I’m dreading that a tour of Soweto the South West Townships that sprawl in their squalid beauty below Johannesburg, arranged by the festival will be exploitative and patronising, but fortunately our guide, Nelson (obligatory jokes about his famous namesake ensue), a jolly black chap who was born and raised in the townships, provides us with an experience that’s political, uplifting and heartbreaking all at the same time. During his non-stop routine, for example, he defends Winnie Mandela as a hero of the struggle against apartheid, but admits she’s a bit “hectic” (a popular Johannesburg word, and for good reason). The stories I hear about her feud with a former close friend, a gay Methodist priest, over a 14-year-old black boy named Stompie (slang for cigarette butt so named for the smoking that supposedly stunted his growth, making him look only ten years old) would tend to verify her identity as the Imelda Marcos of South Africa. After she denounced the priest for molesting the boy, and identified homosexuality in general as an evil import, Stompie (who, along with her “football squad” had been living under her roof rumours circulated about her sexual escapades with them while her husband was in jail) ended up murdered, reputedly for being a police informant, leaving much conjecture about her involvement, but no clear answers. In a country where police corruption is easily as common as crime, such scenarios remain hopelessly murky.

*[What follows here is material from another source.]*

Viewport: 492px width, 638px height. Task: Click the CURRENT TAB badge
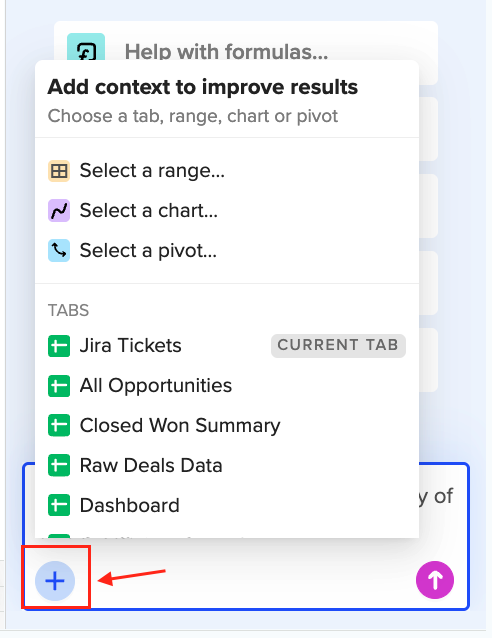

Nelson and I hit it off, so a few nights later he invites me to join him and his girlfriend for a night on the town. He shows me the night life in Yeoville and Hillbrow, two predominantly black neighbourhoods, particularly the bars on Rocky Street, where I’m the only honky face in a sea of black African hipness. After parking the car and leaving it under the watchful eye of a paid pedestrian, we hit a few clubs that feature deep African rhythms and smoke some potent pot. When we returned to the car, Nelson discovers his back window has been smashed in and his CD player stolen. He’s slightly embarrassed, as he has been trying to downplay to me the incidence of “black crime” in Johannesburg. I try to joke about it with him, but somehow the irony is a little too deeply felt.